巨噬细胞是调控免疫应答的中心环节，诱导巨噬细胞M2极化可促进狼疮性肾炎（LN）免疫耐受，改善LN病理损伤。PD-L2是免疫耐受的重要诱导分子，我们前期研究发现，PD-L2特异性表达于M2巨噬细胞，LN小鼠巨噬细胞PD-L2表达较对照小鼠明显降低，而白芍总苷可上调巨噬细胞PD-L2表达，促进LN免疫耐受。进一步研究发现，白芍总苷上调PD-L2表达与JAK/STAT6通路相关。由此，我们提出“白芍总苷可通过JAK/STAT6通路诱导巨噬细胞PD-L2表达，进而促进巨噬细胞诱导LN免疫耐受”。本课题拟应用巨噬细胞/T细胞共培养、巨噬细胞免疫治疗、LN自发模型及体内外基因重组等手段，从巨噬细胞吞噬凋亡细胞及调节T细胞免疫平衡探讨PD-L2对巨噬细胞功能的调节机制，进而从巨噬细胞JAK/STAT6/PD-L2通路揭示白芍总苷诱导LN免疫耐受的作用机制。以期为LN病机拓展新视野，为LN防治提供新策略。

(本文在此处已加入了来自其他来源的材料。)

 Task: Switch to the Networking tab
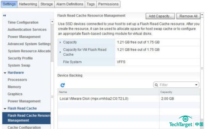[x=28, y=4]
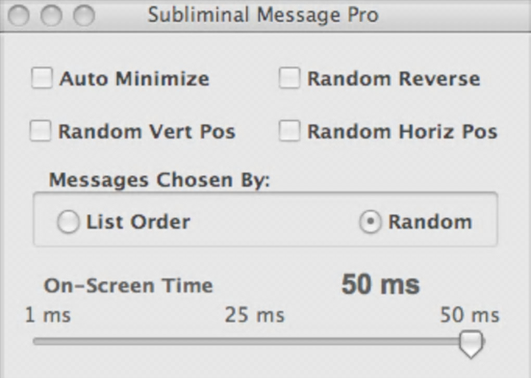The height and width of the screenshot is (378, 531).
Task: Click the "Messages Chosen By:" heading
Action: 159,180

大量证据表明巨噬细胞M2极化对慢性肾脏疾病患者有益，已有报道PD-1配体(PD-Ls)参与巨噬细胞M2极化及其免疫抑制作用。白芍总苷(TGP)目前已被批准用于治疗某些自身免疫性疾病。我们在狼疮性肾炎小鼠模型上研究了TGP对狼疮性肾炎的潜在治疗作用，并探讨了其诱导Treg分子机制。我们发现PD-L2更多表达在M2巨噬细胞中，白芍总苷可通过激活STAT6通路上调巨噬细胞PD-L2表达。PD-L2+ M2巨噬细胞比PD-L2- M2巨噬细胞具有更强的诱导Treg分化及增殖的作用。PD-L2+ M2巨噬细胞治疗可以改善狼疮性肾炎小鼠肾功能，并能在体诱导Treg。TGP治疗能显著改善肾功能，降低尿蛋白和血肌酐，降低血清抗ds-DNA水平，减少肾脏补体沉积，改善肾脏病理；白芍总苷治疗可抑制LN小鼠效应T细胞，诱导Treg细胞；另外，TGP可增加脾脏和腹腔及肾脏巨噬细胞M2极化。重要的是，TGP治疗提高了脾脏、腹腔灌洗液和肾脏中PD-L1/2+巨噬细胞群比；STAT6抑制剂联合应用可在体阻断TGP介导的Treg分化及抑制效应T细胞的作用，同时STAT6抑制剂可抑制TGP介导LN小鼠巨噬细胞PD-L2表达上调，而对巨噬细胞PD-L1表达无明显作用。基于此，我们从巨噬细胞STAT6/PD-L2通路探讨了白芍总苷治疗LN的作用机制，并阐释了PD-L2在巨噬细胞诱导Treg细胞中的关键作用。